Data in this exercise
** START **
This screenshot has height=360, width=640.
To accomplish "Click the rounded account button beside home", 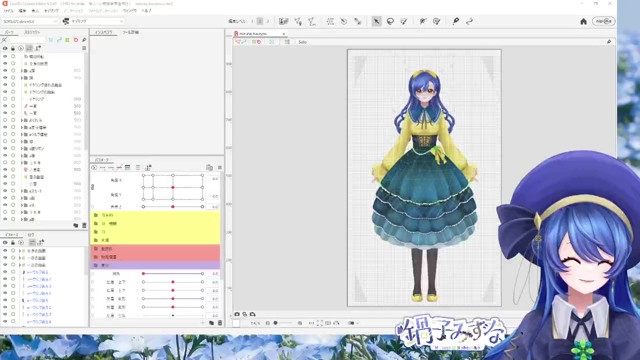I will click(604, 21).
** END **
** START **
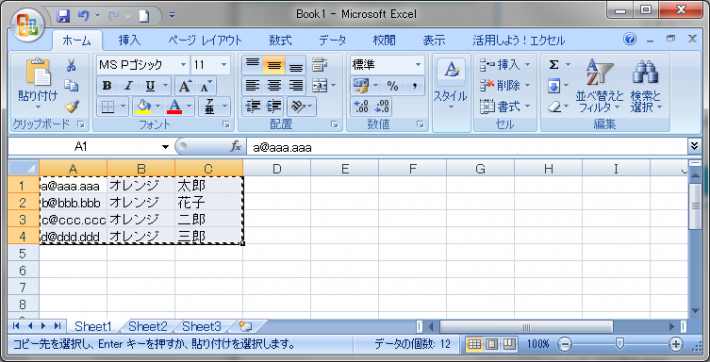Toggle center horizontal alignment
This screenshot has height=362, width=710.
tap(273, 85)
** END **
Brief
State how many of the lines above contain the word "screenshot", giving only the number.

Written answer
2